== What you are asked to do ==
The number needed is how many lines of the data hold the string "Given". Give that number and nothing more.

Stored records
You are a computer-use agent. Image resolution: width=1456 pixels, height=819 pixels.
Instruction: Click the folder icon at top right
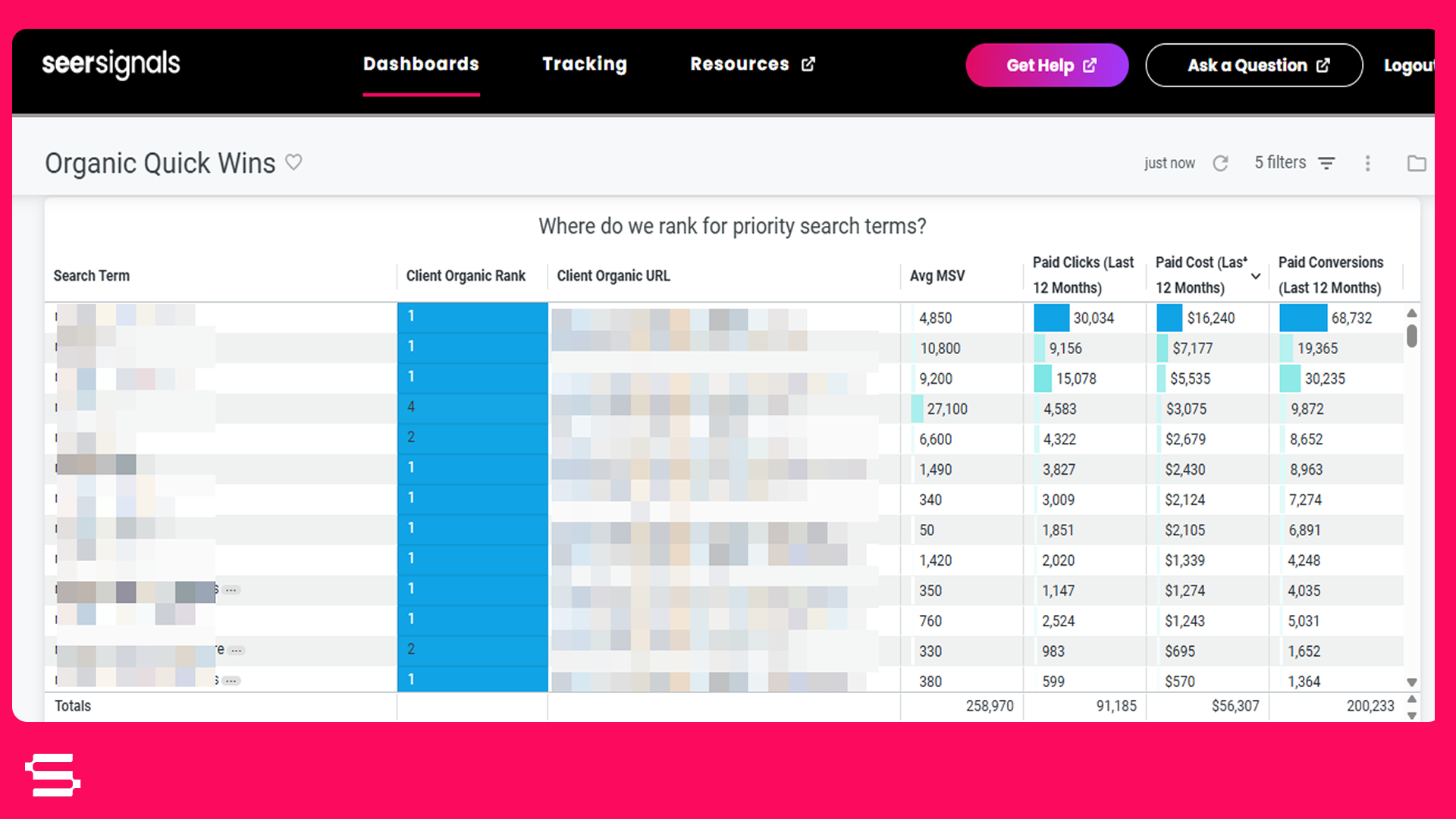coord(1417,163)
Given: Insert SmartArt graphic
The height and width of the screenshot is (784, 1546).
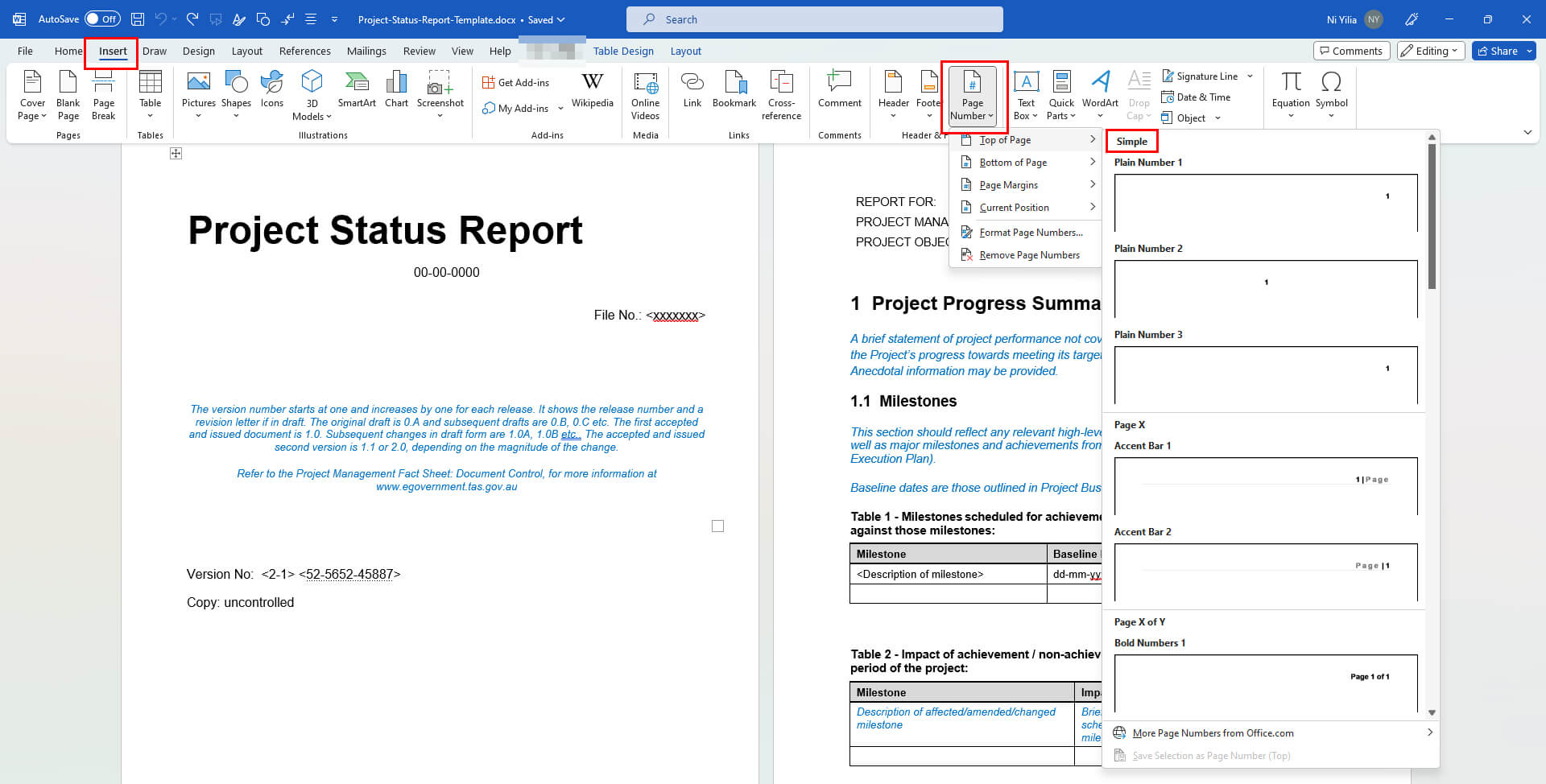Looking at the screenshot, I should point(357,91).
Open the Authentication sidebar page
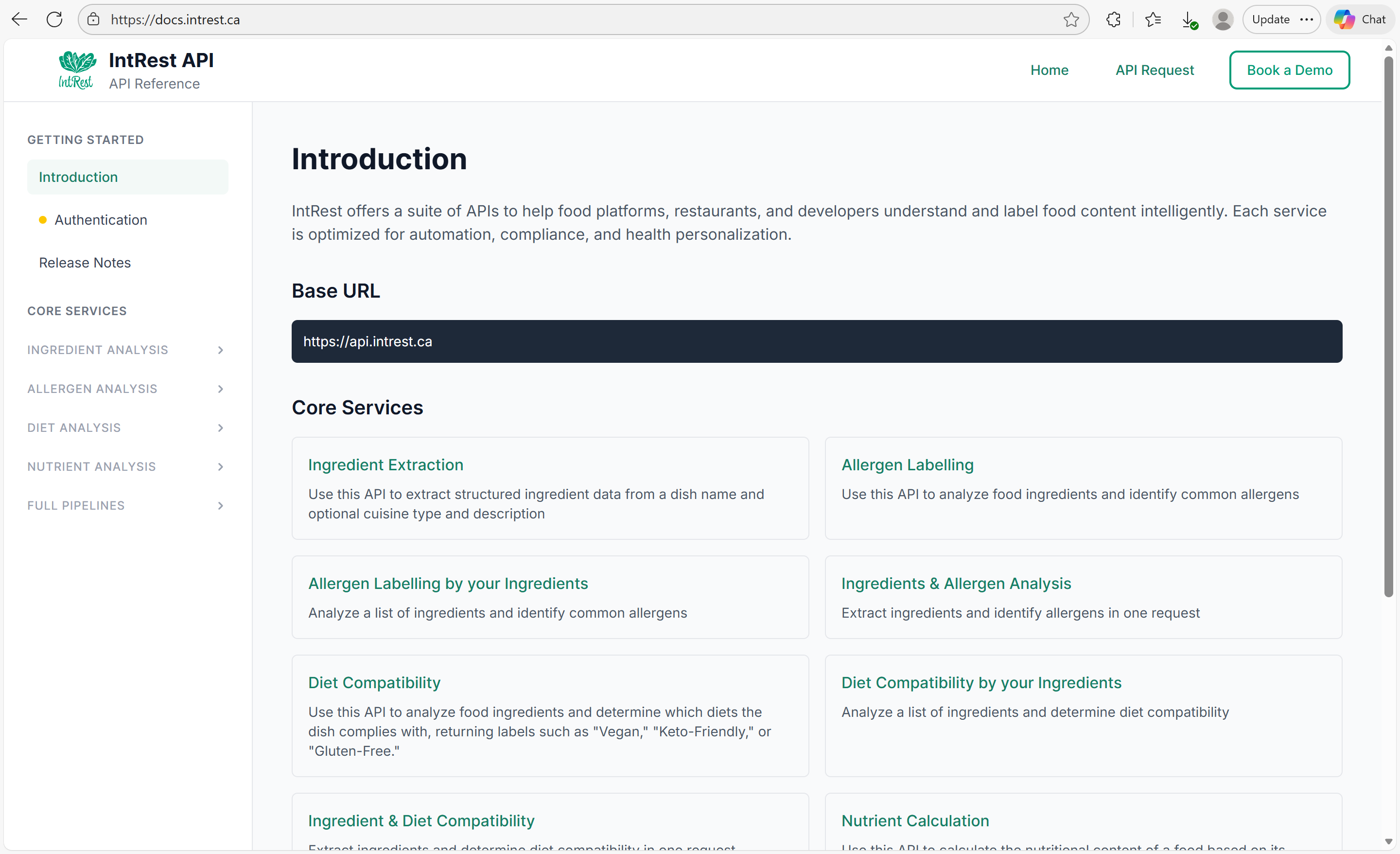The width and height of the screenshot is (1400, 854). pos(101,220)
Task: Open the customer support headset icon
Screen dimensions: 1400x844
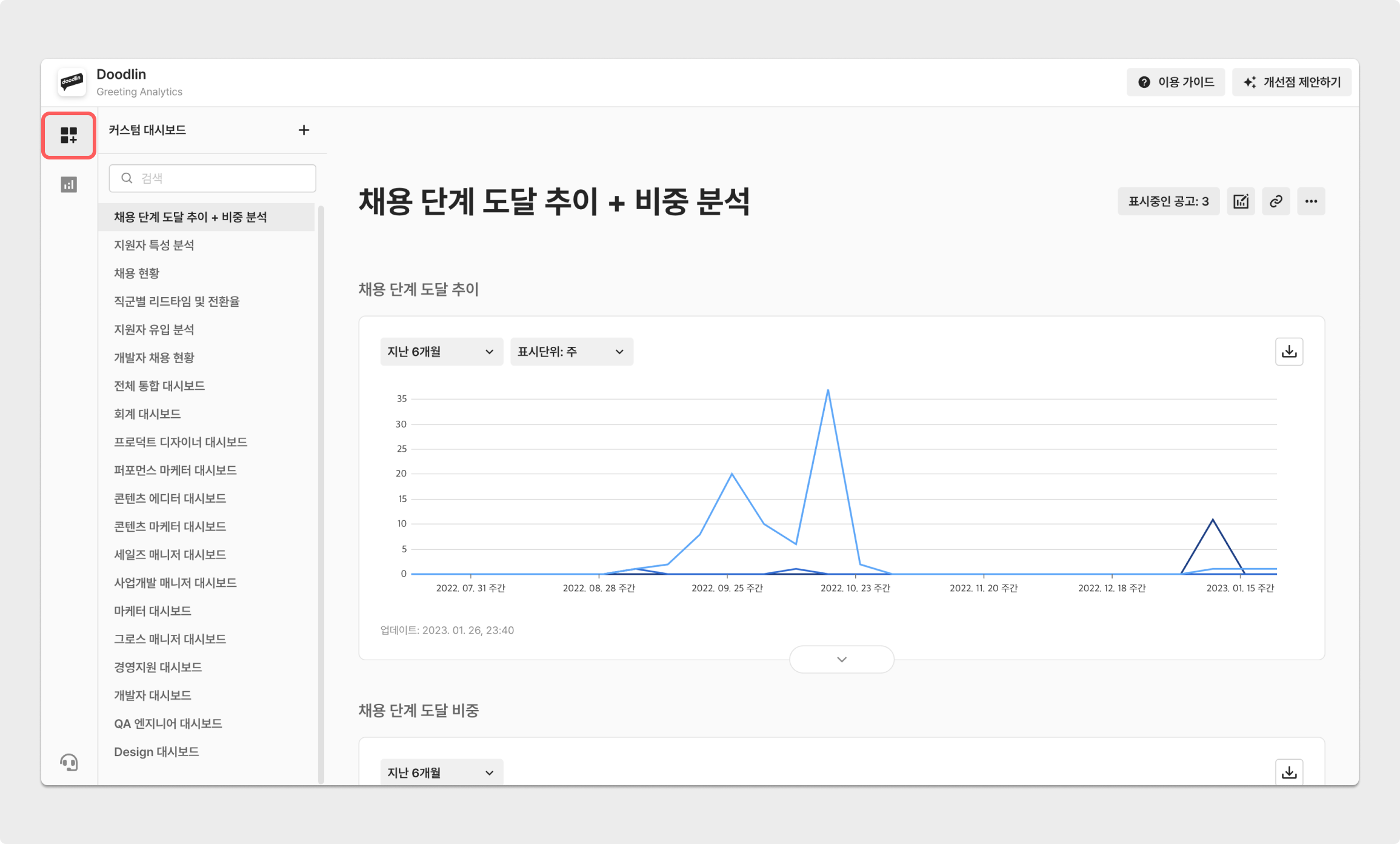Action: click(69, 762)
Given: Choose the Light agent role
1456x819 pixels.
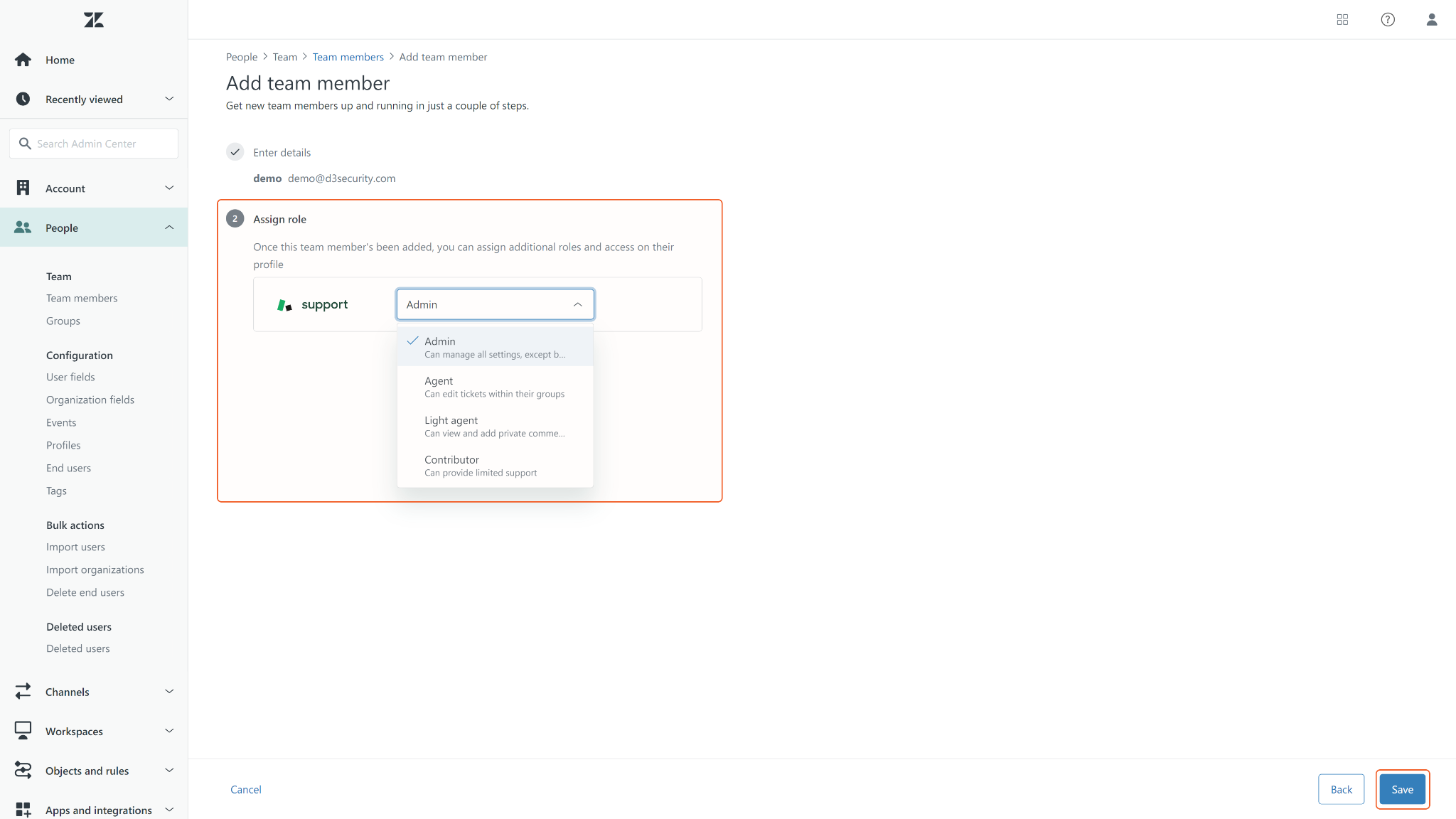Looking at the screenshot, I should point(495,426).
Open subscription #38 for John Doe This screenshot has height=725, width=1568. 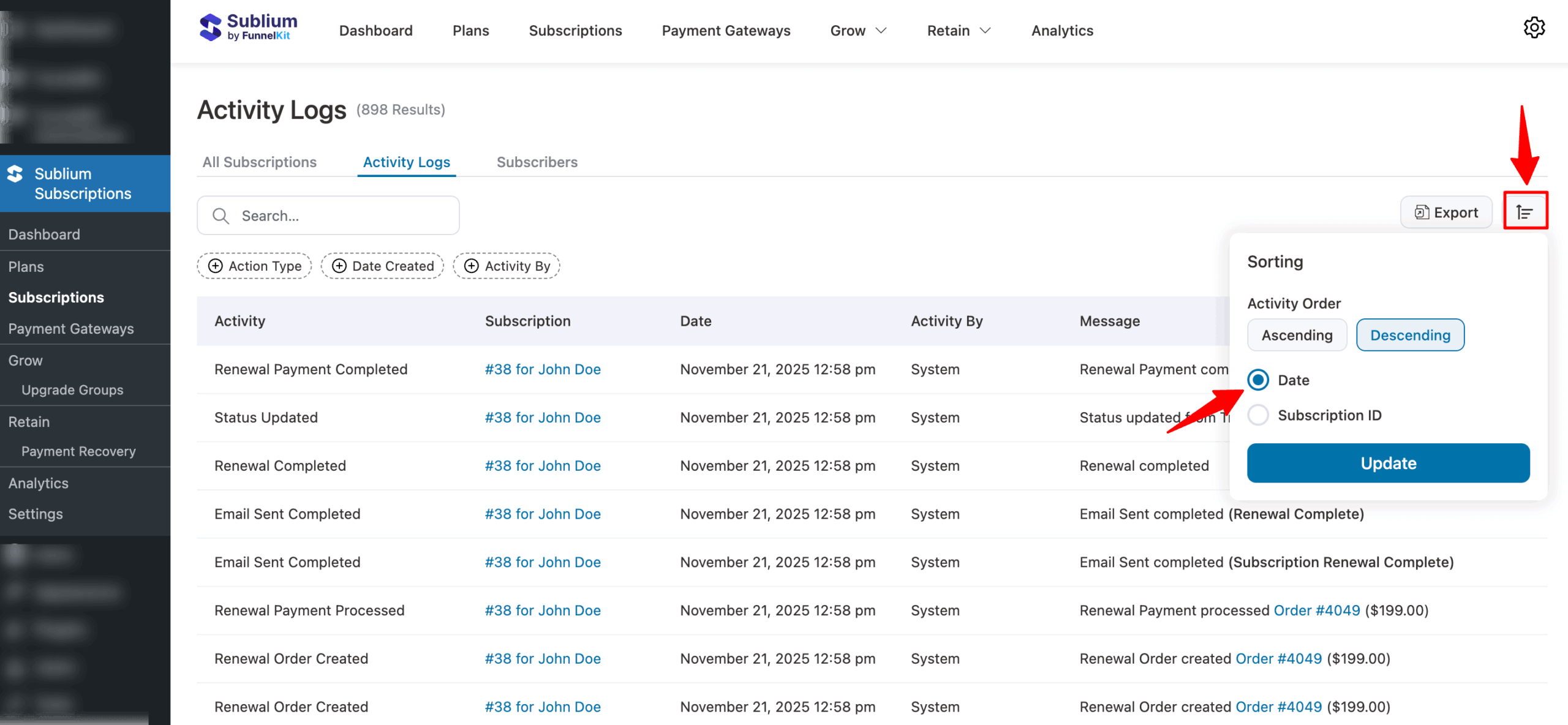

== Result ==
2